Categories Biometrics News  |  Schools  |  Surveillance
Entrenched positions on biometric surveillance in NY schools aired
 

The U.S. state of New York’s IT services agency listened last week to testimony about putting biometric ID and surveillance systems in a school district near famed Niagara Falls. The feedback is supposed to inform a state-mandated report on the topic.

The Lockport City School District, which had deployed a 300-camera Aegis system in May 2019, had to stop using it in 2020. That was when state legislators imposed a moratorium on school use of biometric surveillance.

The state, reacting to a growing controversy about the systems’ use on campuses, said the moratorium would remain until the New York State Education Department studied how students, staff, faculty, administrators and visitors would be affected.

There is no deadline for a new vote.

Looking at the coverage of the hearing, nothing new was voiced.
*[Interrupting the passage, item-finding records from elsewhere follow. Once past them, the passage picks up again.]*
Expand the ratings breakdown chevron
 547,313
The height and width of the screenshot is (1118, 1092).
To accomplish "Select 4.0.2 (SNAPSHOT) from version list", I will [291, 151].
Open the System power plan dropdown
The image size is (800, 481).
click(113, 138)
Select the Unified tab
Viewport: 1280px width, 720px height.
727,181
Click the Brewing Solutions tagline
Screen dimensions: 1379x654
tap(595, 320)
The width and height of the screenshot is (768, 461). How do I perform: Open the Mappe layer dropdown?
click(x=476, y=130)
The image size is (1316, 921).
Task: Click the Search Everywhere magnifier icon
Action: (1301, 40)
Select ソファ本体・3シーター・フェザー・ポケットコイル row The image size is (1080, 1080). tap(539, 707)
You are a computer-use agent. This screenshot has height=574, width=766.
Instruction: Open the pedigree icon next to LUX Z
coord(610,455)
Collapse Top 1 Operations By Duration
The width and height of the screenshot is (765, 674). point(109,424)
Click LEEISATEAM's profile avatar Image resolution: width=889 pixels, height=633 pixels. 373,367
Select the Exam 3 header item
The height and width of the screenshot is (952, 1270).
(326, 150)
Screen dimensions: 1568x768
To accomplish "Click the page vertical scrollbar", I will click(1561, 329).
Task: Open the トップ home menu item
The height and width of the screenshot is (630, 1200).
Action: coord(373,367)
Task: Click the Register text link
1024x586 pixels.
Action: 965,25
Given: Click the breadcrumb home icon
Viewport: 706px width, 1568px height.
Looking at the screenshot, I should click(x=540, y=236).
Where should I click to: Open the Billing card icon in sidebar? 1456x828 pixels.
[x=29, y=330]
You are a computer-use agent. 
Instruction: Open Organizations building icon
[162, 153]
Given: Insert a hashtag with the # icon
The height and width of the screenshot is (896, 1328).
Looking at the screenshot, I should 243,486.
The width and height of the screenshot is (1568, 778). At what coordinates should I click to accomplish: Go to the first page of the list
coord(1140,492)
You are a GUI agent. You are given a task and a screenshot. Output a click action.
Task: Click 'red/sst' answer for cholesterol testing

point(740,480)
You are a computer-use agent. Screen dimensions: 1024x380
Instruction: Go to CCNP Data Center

A representative of the Security Industry Association and a counterpart from the human rights advocacy group the New York Civil Liberties Union (and other privacy rights organization) squared off.

The SIA’s Jake Parker was quoted in the local Lockport Journal saying digitally or otherwise, districts have to keep dangerous people out of schools, and biometric surveillance is the best option.

Parker’s viewpoint was backed by testimony from the chief privacy officer of the state’s IT services office, Michael Jones. Jones said some opponents of biometric surveillance mistakenly think the systems track people and objects, according to reporting by local television broadcaster WENY.

Juan Miguel, program associate of the NYCLU, said restarting surveillance in Lockport would make students “guinea pigs” in the early use of a technology that has a record of being expensive, inaccurate and invasive.

Lockport resident Jim Schultz said that school administrators would have to designate every possible dangerous subject for the software to be as effective as it can be, and that is an unrealistic expectation.

Schultz, who also is the founder and executive director of The Democracy Center, an international human rights organization, also said that false alarms received by the police would result in a full-scale armed response.